One-year policy: South Korea requires all krill oil imports to be ‘proven safe’
The policy started on September 1, 2020 and runs untilAugust 31 next year, said the Ministry of Food and Drug Safety (MFDS).
The regulator is particularly keeping tabs on ethoxyquine – a synthetic antioxidant used as a preservative – as well as the presence of five types of solvents in the Antarctic krill (Euphausia superba) products.
The solvents tested are hexane, acetone, methyl alcohol, ethyl acetate, and isopropyl alcohol.
Hexane and acetone are permitted solvent for extracting krill oil, while the remaining are banned. However, excessive amounts of hexane and acetone are not allowed.
The policy was introduced in accordance to article 22 of the Special Act on Imported Food Safety Management and Regulations on Inspection Orders for Imported Food. The former targets imported foods with a high non-conformity rate to the authorities’ standards or higher risk of safety issues.
Products will need to be examined at testing facilities designated by MFDS. Subsequently, companies can find out the status of the test on MFDS’ website.
Residual solvents, from where?
According to an industry body, the precise origin of the detected solvents remained unknown, though some of the solvents were “naturally producing”.
From the information received from the krill oil producers, the Global Organisation for EPA and DHA Omega-3 (GOED) said food grade ethanol and a combination of hexane and acetone were used to extract krill oil.
“This does not mean that other krill oil producers may not be using additional solvents, but this is the information I currently have. Do note that krill oil can also be produced without the use of organic solvent extraction,” said Gerard Bannenberg, GOED's director of technical compliance and outreach.
He also said that substances such as acetone, and the South Korean-banned ethyl acetate and isopropyl alcohol were naturally producing substances present before extraction.
“It is possible that residual solvents derived from oil extraction procedures are not the problem, and although that would be an easy assumption to make, we currently do not know the precise origin of the detected solvents,” he said.
GOED added that the MFDS policy was strict and it “did not appear that any other countries are implementing similar inspection policies.”
Some krill oil producers have voiced strong support for MFDS’s policy.
Aker BioMarine said it was important that authorities “take an active stand” on checking product quality, when asked about its views towards MFDS’s policy.
“Aker BioMarine and our partner Pulses Co. Ltd were integral to ensuring the approval of krill oil in Korea back in 2018, thanks to strong collaboration and dialogue with local authorities.
“The feedback from the Korean officials has been positive, and Aker BioMarine, in close collaboration with Pulses, is building a solid reputation as a diligent, fact-based and trustworthy partner in bringing the benefits of krill to Korea,” Andreas Thorud, GM China told us.
He added that the firm had put measures in place to ensure the transparency of product origin.

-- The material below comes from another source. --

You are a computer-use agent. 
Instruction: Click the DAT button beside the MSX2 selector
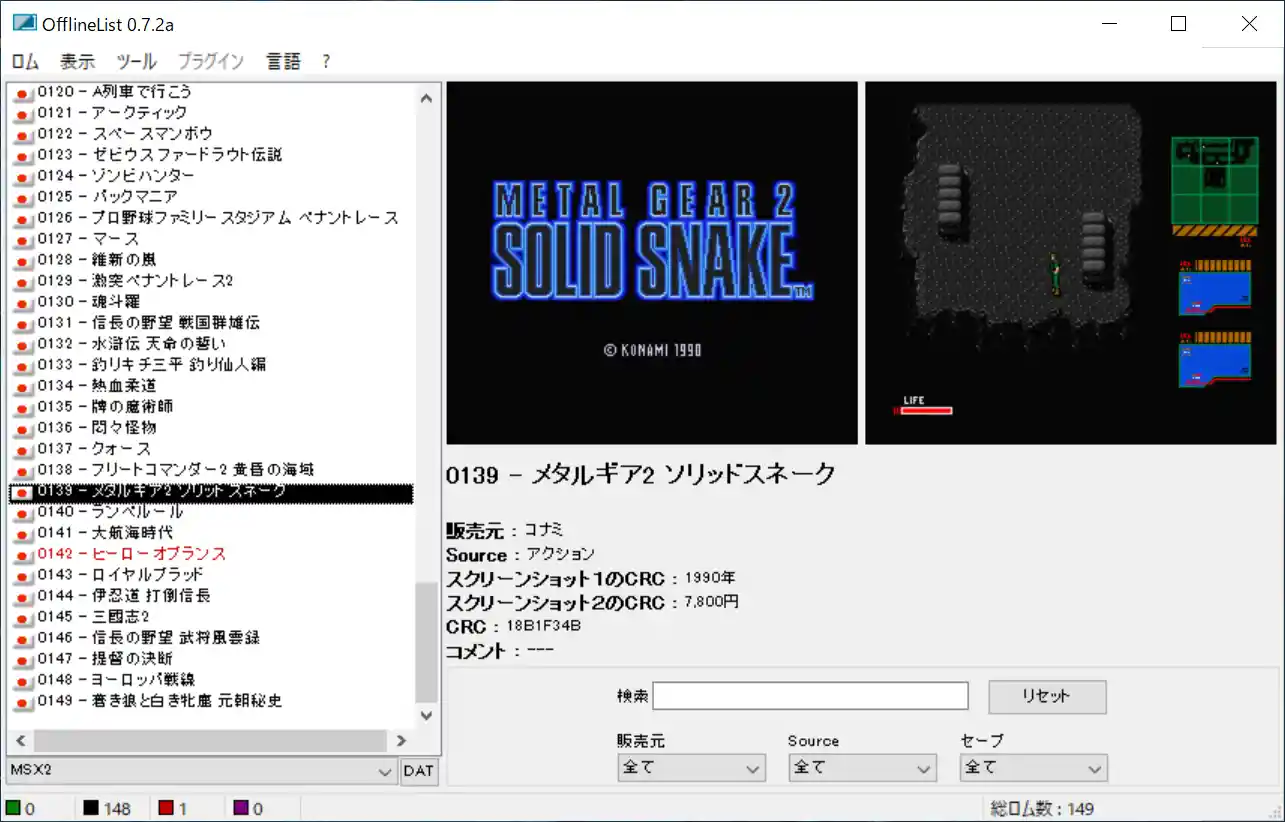419,771
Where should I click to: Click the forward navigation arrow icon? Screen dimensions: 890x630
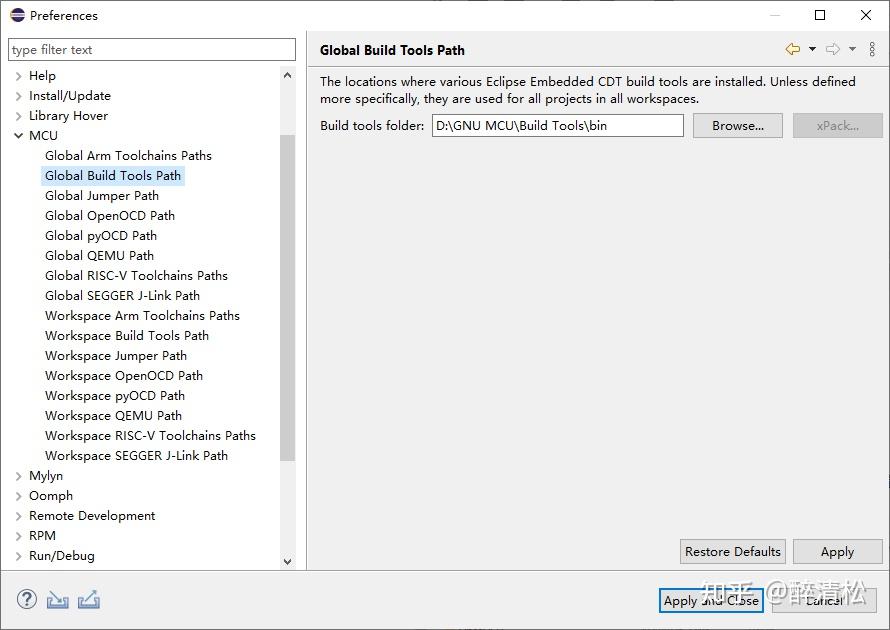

This includes its GPS system that is placed onboard the vessels, allowing the firm to register the catch location of its products.
The firm also uses the Flexitech extraction technology, audited and approved by the US FDA, he said.
Fellow Norwegian firm Rimfrost, on the other hand, said it “highly supported” the work by MFDS, adding that the regulator’s investigation found no problems in its krill oil.
“We are also happy to hear that all imported krill oil to South Korea from now have to go through a strict test regime at arrival in Korea to ensure that the oil fulfil MFDS’s quality criteria…For Rimfrost this will be business as usual.
“This is the only way to secure that consumers get high quality and safe products,” Karl-Erik Slinning, executive VP, sales, research, and development told us, adding that only South Korea has implemented such a test regime on imported krill oil.
The new policy comes after the regulator detected banned solvent or excessive amounts of residual solvents in krill oil products during an inspection. Twelve out of 41 of the products tested were found to be ‘non-conforming’ to safety standards.
Krill oil is said to be a source of omega-3 fatty acids and has claimed to be superior to fish oil as the EPA and DHA are phospholipid-bound, instead of triglycerides-bound as in the case of fish oil.
As such, they are more readily absorbed by the body. Krill oil also contains the antioxidant astaxanthin.
Krill oil is not yet recognised as a health functional food (HFF) in South Korea.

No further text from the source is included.